* **Task brief**
Exercise in exact copying: restate word for word only the lines below from the one containing "The width and" through the one containing "Click the 取消 button in dialog", omitting any pictures.

* **Source material**
- - - - - - -

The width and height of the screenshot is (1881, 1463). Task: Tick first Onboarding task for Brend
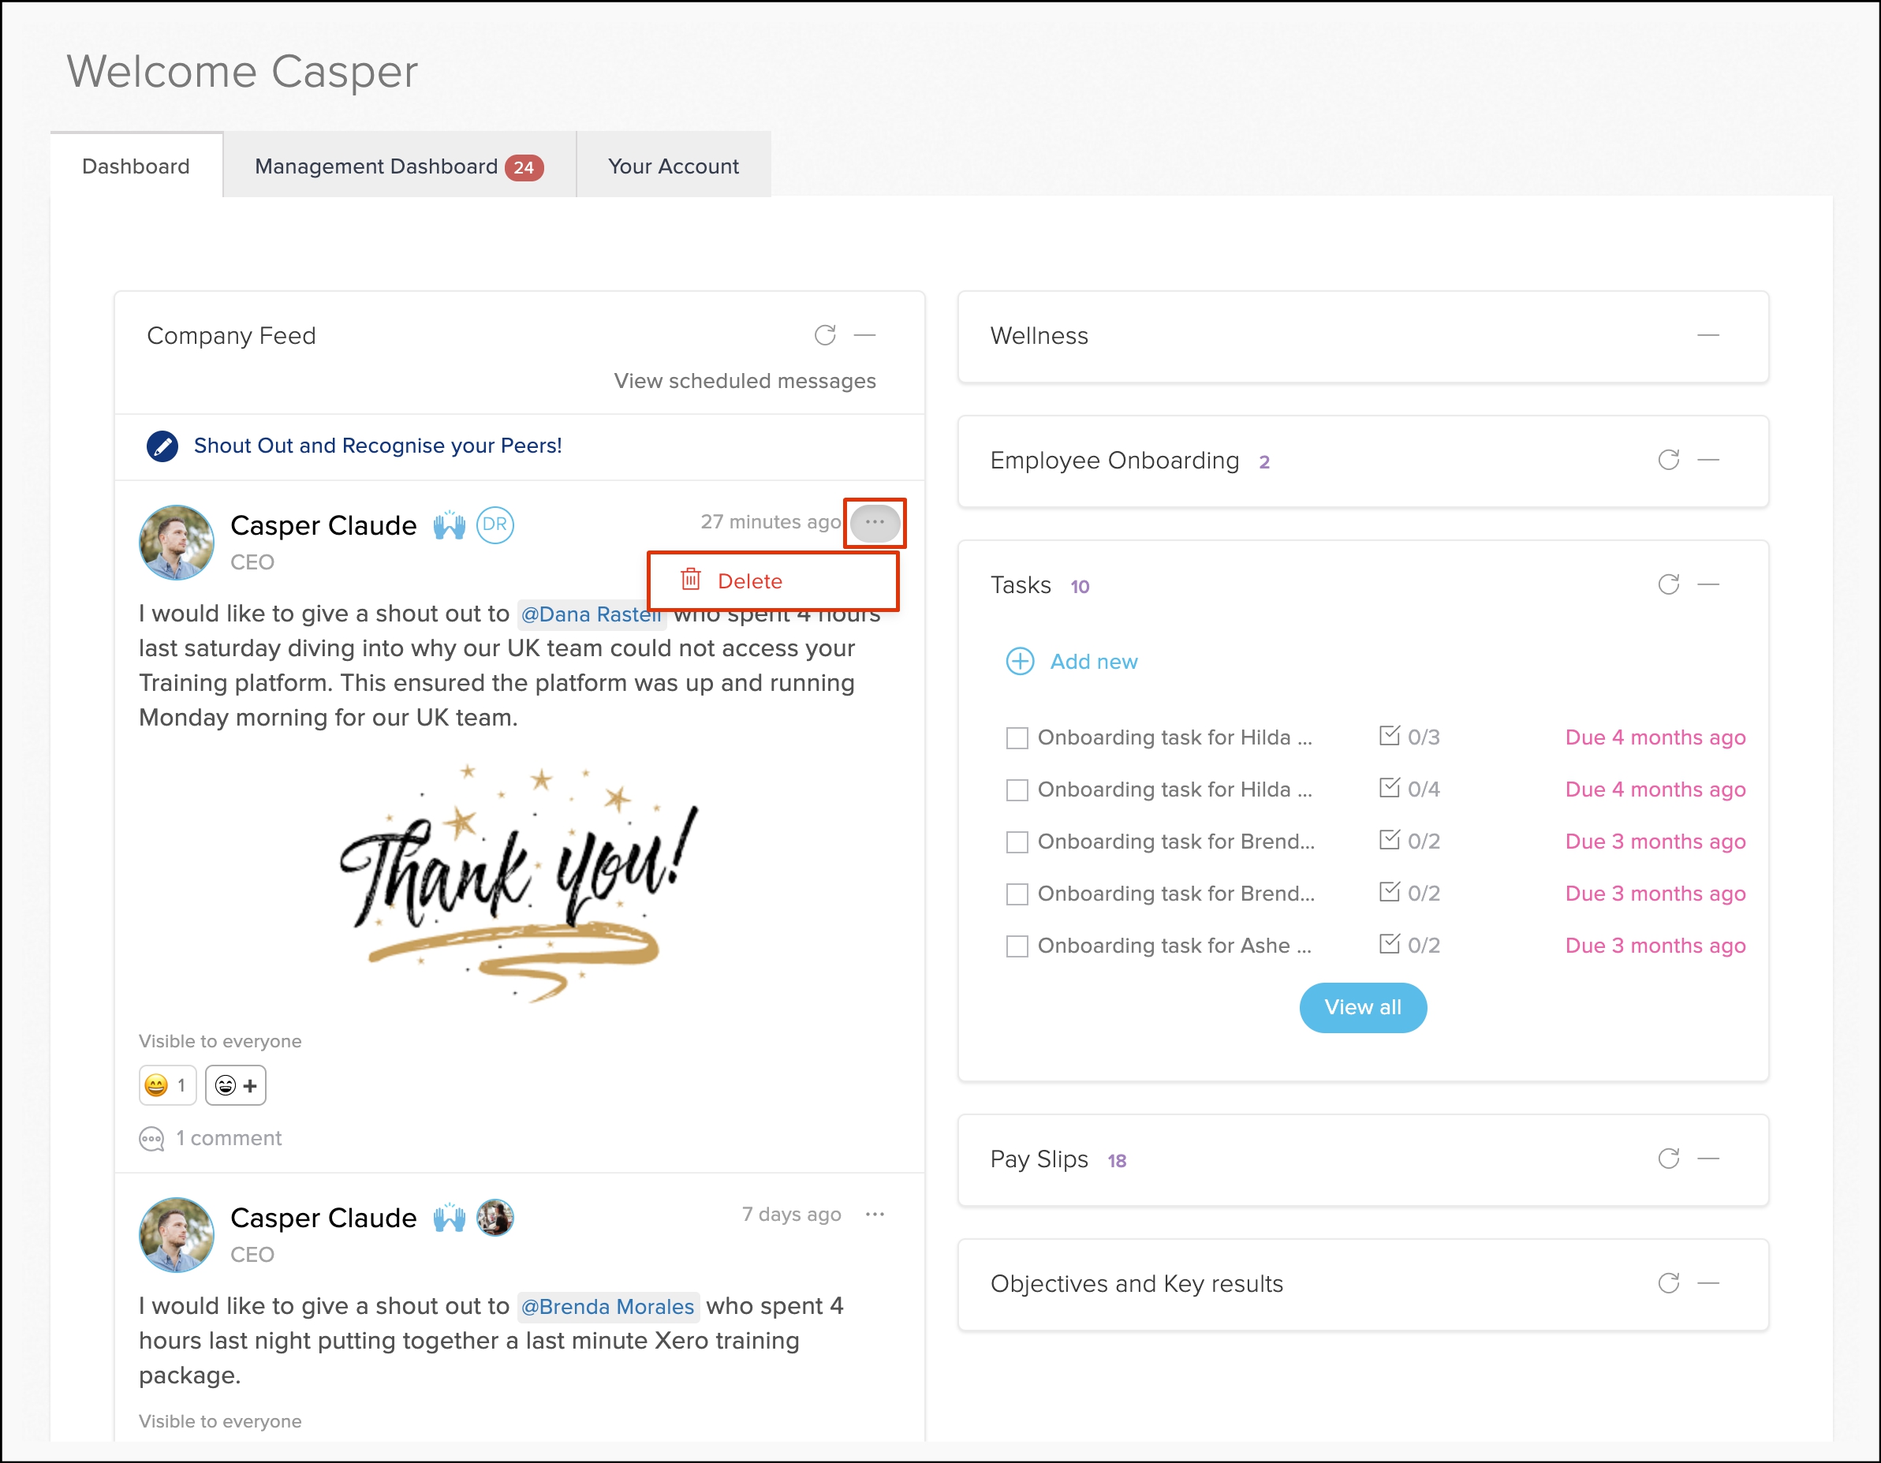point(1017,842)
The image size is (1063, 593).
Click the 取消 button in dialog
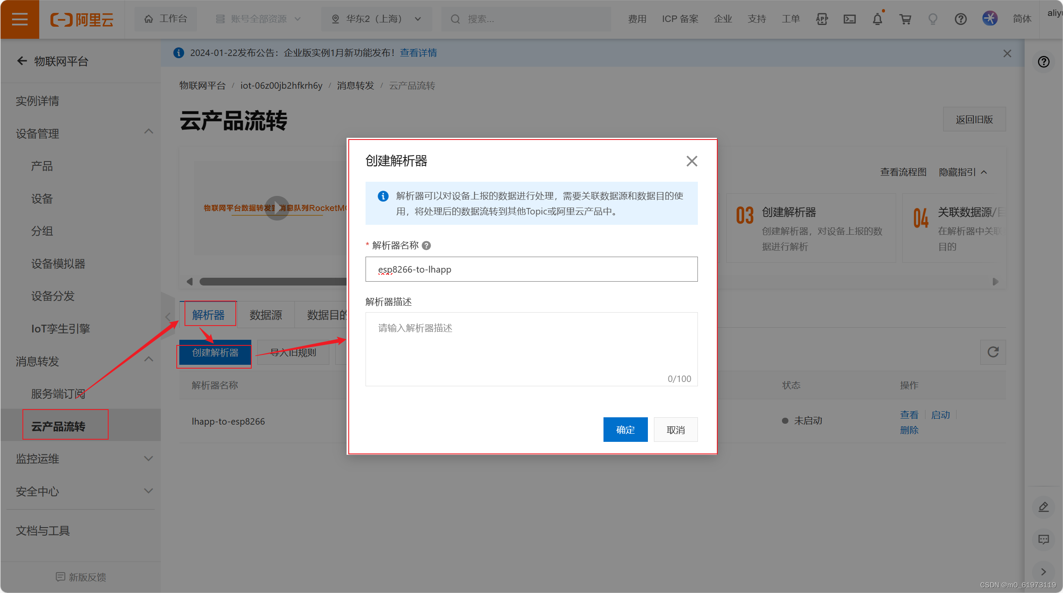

- - - - - - -

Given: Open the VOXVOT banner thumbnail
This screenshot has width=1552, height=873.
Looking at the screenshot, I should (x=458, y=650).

- - - - - - -

* **Result**
The width and height of the screenshot is (1881, 1463). Task: Tick first Onboarding task for Brend
point(1017,842)
The image size is (1063, 593).
Click the 取消 button in dialog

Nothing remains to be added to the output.